In field service, emotions are data. You just have to learn how to read them. After years of visiting customers across Europe, I noticed a pattern. The most frustrated users were often the ones with the highest potential. Their machines were not broken. Their expectations about machine were.


At first, I tried to fix everything technically. Gas flows, software bugs, consumable consumption. But frustration did not disappear. It only changed shape. That is when I realized that the real error was not in the machine, but in the infrastructure around it.


During many visits I also discovered that most customers lacked even the basic understanding of plasma cutting technology itself. They could operate the CNC, but not interpret what the arc was doing. No one had ever explained to them how current, gas balance and torch height interact to create cut quality. In that knowledge gap, frustration always grows.


A few years ago, I visited a customer who had been struggling for years with an HPR400XD system. He was using an 80-liter piston compressor to feed a high-precision plasma unit. The results were, of course, terrible.


Absolutely not suitable for a high demand plasma system like the HPR400XD. As minimum air supply must be at least 200l per minute.


From the customer’s perspective, the emotional conclusion was simple:

“This machine is sh*t.”

On paper, all specifications looked perfect, powerfull plasma unit, new torch and consumables.

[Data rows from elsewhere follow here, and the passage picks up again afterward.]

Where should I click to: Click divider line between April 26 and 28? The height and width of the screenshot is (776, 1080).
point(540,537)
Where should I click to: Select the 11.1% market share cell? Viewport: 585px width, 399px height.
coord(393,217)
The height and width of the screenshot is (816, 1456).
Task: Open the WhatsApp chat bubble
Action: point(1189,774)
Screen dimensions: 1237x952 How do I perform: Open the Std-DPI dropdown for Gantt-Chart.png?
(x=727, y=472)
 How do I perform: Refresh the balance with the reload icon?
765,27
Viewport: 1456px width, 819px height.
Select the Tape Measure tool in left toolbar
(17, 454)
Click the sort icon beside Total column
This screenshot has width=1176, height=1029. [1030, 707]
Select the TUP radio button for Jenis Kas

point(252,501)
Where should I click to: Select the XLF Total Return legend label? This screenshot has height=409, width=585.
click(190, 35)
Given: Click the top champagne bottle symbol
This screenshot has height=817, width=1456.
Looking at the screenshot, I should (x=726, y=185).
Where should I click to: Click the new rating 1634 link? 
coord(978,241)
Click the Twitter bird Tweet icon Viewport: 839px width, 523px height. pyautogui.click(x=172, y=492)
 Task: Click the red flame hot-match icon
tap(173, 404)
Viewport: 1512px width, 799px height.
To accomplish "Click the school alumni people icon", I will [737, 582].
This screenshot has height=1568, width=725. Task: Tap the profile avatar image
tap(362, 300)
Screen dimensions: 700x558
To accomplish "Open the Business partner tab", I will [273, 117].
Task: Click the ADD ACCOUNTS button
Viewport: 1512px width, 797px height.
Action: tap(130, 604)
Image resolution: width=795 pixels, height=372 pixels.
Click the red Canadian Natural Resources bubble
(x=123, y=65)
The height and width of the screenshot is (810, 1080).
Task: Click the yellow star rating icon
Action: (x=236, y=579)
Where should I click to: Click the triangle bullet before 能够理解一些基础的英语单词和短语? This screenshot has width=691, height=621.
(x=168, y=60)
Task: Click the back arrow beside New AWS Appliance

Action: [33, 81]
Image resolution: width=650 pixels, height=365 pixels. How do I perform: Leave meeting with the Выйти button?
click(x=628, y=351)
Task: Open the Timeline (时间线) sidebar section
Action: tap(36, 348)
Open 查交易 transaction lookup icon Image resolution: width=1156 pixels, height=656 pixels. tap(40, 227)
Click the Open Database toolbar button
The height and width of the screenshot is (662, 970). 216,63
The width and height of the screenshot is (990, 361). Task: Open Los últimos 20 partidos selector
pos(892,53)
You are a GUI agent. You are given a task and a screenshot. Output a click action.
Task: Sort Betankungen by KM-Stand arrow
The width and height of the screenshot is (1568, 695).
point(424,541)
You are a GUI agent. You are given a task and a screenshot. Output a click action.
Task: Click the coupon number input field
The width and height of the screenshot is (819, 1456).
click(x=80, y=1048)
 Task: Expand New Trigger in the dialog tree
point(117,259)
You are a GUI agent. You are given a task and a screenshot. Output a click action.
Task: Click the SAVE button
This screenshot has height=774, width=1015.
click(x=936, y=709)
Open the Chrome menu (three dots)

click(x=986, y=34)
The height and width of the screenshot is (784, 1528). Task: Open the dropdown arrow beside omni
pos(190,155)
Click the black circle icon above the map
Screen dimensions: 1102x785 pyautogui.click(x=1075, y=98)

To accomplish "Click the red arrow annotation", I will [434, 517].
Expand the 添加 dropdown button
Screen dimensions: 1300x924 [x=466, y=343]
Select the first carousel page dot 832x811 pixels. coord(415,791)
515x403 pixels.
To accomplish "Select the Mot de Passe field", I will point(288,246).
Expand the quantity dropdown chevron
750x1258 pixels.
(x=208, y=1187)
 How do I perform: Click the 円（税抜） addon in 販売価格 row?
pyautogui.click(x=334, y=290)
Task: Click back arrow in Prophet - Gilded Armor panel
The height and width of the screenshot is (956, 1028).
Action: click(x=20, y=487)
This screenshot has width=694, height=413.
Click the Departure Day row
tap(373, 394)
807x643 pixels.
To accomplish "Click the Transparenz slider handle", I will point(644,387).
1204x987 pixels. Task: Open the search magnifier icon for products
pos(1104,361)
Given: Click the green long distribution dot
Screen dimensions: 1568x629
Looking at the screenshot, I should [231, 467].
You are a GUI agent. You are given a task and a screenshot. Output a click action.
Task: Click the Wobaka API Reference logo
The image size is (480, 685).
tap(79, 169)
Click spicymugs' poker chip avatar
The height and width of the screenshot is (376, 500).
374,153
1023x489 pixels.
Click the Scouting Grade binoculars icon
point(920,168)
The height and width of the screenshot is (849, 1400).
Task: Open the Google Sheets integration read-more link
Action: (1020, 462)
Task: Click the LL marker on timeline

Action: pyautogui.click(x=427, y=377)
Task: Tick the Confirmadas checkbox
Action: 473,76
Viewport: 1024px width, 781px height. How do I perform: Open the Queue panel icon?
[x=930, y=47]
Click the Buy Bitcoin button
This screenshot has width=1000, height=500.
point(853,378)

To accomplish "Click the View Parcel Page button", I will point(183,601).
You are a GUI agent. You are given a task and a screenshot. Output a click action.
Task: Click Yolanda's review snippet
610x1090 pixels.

But in real operation, the following quantitative process issues were identified:

  1. Insufficient air supply — both in pressure and total flow volume.

  2. Plasma arc voltage instability — constant fluctuations due to pressure drop.

  3. Incorrect kinetic and thermal arc behavior — distorted arc shape and energy density.

  4. Misleading voltage readings — plasma arc voltage not representing true arc potential.

  5. Thickness limitation — unable to cut materials above 30 mm due to low arc energy.

  6. Bevel deviation — torch height control reacting to false voltage signals, causing random arc voltage readings. Constatnly changing plasma arc density.


I simply reconnected the machine to the main factory air line that came from a large screw compressor with a proper dryer and cooling system. The difference was immediate.


After stabilizing air pressure with a screw compressor, the T-Index jumped from 70 → 86, equivalent to a 23% performance improvement.


 Cut quality, process stability and consumables life all improved within 1 day.


The parts you see in the pictures below show what HPR400XD with a bevel system can really do when supplied with clean, stable air.


The next year, the customer bought a new screw compressor with a 300-liter receiver and a refrigerated dryer. That single change transformed his production.


Today, when I hear that there is a customer with an HPR or XPR system and “nothing works,” I know it will be an interesting visit. Because those are the moments when you can literally see frustration turning into understanding. And nothing is more satisfying than watching a customer go from angry to proud of their machine again.


Over time, these moments and the data behind them evolved into a structured framework that I now call the T-Index. It measures not only hardware precision but also how people and organizations use that precision. Because you cannot manage what you do not measure. Especially when the problem looks emotional.